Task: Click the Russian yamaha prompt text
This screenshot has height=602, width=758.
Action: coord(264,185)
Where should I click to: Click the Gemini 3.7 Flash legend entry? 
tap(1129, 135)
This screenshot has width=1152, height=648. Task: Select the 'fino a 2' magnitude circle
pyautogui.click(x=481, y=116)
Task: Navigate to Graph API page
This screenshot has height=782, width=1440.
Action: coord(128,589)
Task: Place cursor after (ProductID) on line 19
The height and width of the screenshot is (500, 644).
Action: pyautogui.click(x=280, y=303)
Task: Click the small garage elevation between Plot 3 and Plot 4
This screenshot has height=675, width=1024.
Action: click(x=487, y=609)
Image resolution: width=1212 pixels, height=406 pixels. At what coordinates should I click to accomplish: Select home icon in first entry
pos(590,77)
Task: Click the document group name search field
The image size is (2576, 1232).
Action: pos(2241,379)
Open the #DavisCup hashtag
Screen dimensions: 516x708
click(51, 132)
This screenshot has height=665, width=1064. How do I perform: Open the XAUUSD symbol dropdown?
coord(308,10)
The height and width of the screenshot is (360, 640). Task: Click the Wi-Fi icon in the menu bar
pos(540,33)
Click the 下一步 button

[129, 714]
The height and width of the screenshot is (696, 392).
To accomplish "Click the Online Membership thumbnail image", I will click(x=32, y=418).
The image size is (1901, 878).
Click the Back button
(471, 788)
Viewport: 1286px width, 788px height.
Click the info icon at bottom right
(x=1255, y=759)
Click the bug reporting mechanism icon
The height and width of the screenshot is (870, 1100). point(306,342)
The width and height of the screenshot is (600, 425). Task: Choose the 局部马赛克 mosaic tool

_ _ _ _ _ _ _

#### TASK DETAILS:
Restate exactly, and only, the line containing "Viewport: 1286px width, 788px height." together with all lines after it to the end of the material.

#### ANSWER FOR THE TASK:
Viewport: 1286px width, 788px height.
Click the info icon at bottom right
(x=1255, y=759)
Click the bug reporting mechanism icon
The height and width of the screenshot is (870, 1100). point(306,342)
The width and height of the screenshot is (600, 425). Task: Choose the 局部马赛克 mosaic tool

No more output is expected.